Questo articolo fa parte del numero 14 di Web Garden: Immaginare. Creare. Recuperare
Senza immaginazione non esisterebbe progresso. Senza una visione, l’uomo sarebbe ancora lì con la clava in mano.
Una celebre frase di Albert Einstein insegna che «l’immaginazione è più importante della conoscenza»: là dove «la conoscenza è limitata», l’immaginazione ha la potenza di «abbracciare il mondo». Ogni piccolo o immenso passo nella storia dell’umanità ha un minimo comun denominatore: quello di essere stato prima ideato. Così è la scienza – di cui Einstein ne capiva abbastanza – e, per estensione, la botanica.
Senza immaginazione non esisterebbe progresso. Senza una visione, l’uomo sarebbe ancora lì con la clava in mano (e provate pure a coltivare il vostro giardino, fisico o interiore, senza prima averlo immaginato: poi se ne riparla).
A riordinare il caos della creatività ci pensa la sapienza dell’uomo, con la speculazione filosofica, la letteratura e tutte quelle scienze umane che a prima vista appaiono così poco pragmatiche, e invece no.
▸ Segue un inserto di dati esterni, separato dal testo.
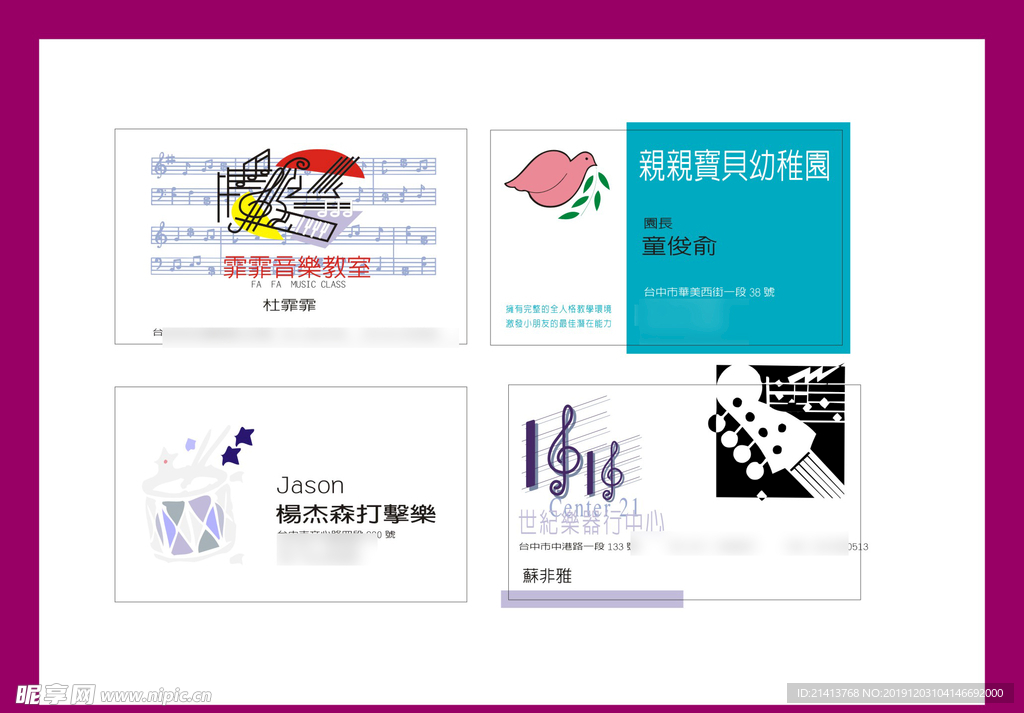1024x713 pixels.
Task: Click the name 童俊俞
Action: tap(679, 246)
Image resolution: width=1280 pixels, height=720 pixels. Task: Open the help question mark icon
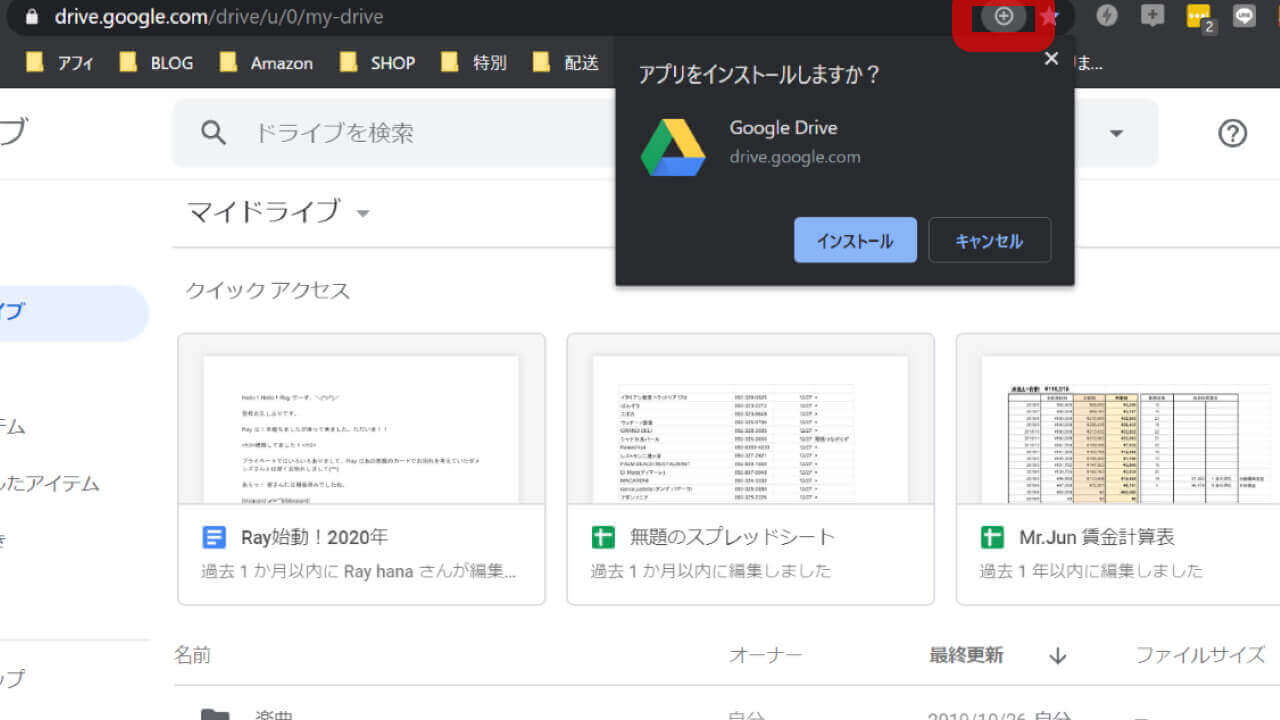pyautogui.click(x=1232, y=133)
Il 4 novembre 1869, quando esce in Inghilterra il primo numero di «Nature», destinato a diventare una delle più importanti pubblicazioni scientifiche al mondo, la copertina del primo numero è affidata agli aforismi di J. W. Goethe, che a quel punto della Storia è già morto da un po’, ma di cui restano – immortali – gli scritti.
«Nature», la Bibbia della Scienza – da cui passa la scoperta dei raggi X, il buco dell’ozono, la struttura a doppia elica del Dna, la fissione nucleare, la tettonica a zolle, il genoma umano, la clonazione (occorre continuare?) – affida se stessa alle speculazioni di un filosofo e letterato, e contemporaneamente chiarisce la propria ragione d’essere («A Weekly Illustrate Journal of Science», «Settimanale di Scienza illustrato») rimettendosi alle parole del poeta britannico William Wordsworth: «To the solid Ground of Nature trusts the mind which builds for aye» / «Alla solida base della Natura si affida la mente che costruisce per sempre».
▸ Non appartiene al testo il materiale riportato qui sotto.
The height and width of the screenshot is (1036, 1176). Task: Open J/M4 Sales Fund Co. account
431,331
Poco meno di un anno fa, nel Magazine n. 5 di Web Garden, l’editoriale Il giardino, luogo segreto dell’animo indagava il legame indissolubile tra letteratura e scienze botaniche, raccontando di quegli scrittori che – per giocare con le parole di Virginia Woolf («Una stanza tutta per sé») – avevano avuto un giardino tutto per sé: Voltaire, Emily Dickinson, Stevenson, Victor Hugo, il poeta italiano Camillo Sbarbaro (così sublime, così dimenticato) e la stessa Woolf, che per anni curò con amore e intelligenza i fiori e le piante di Monk’s House, nell’East Sussex, dove il marito Leonard seppellì le sue ceneri sotto un olmo.
Sebbene la proprietà commutativa insegni che cambiando l’ordine degli addendi il risultato non cambia, con il Magazine n. 14, Web Garden ribalta la prospettiva: oggi è la Scienza a servirsi della letteratura e della filosofia per spiegare se stessa.
Ecco allora che «immaginare, creare, recuperare» non è solo un titolo accattivante per allettare alla lettura di qualche articolo, o per gustarsi i nostri bellissimi (e diciamolo!) video. È il percorso necessario del progresso e della scienza, perché – traslando la frase del filosofo tedesco-americano Herbert Marcuse («l’immaginazione al potere») – l’immaginazione HA il potere e, come insegna il postulato di Lavoisier, «nulla si crea, nulla si distrugge, tutto si trasforma». Oggettività che fa del «recuperare» non più un’effimera moda di questo XXI secolo buonista e green, ma la legge fisica che fonda la meccanica classica; e di noi, i suoi umili – spesso ignari – debitori.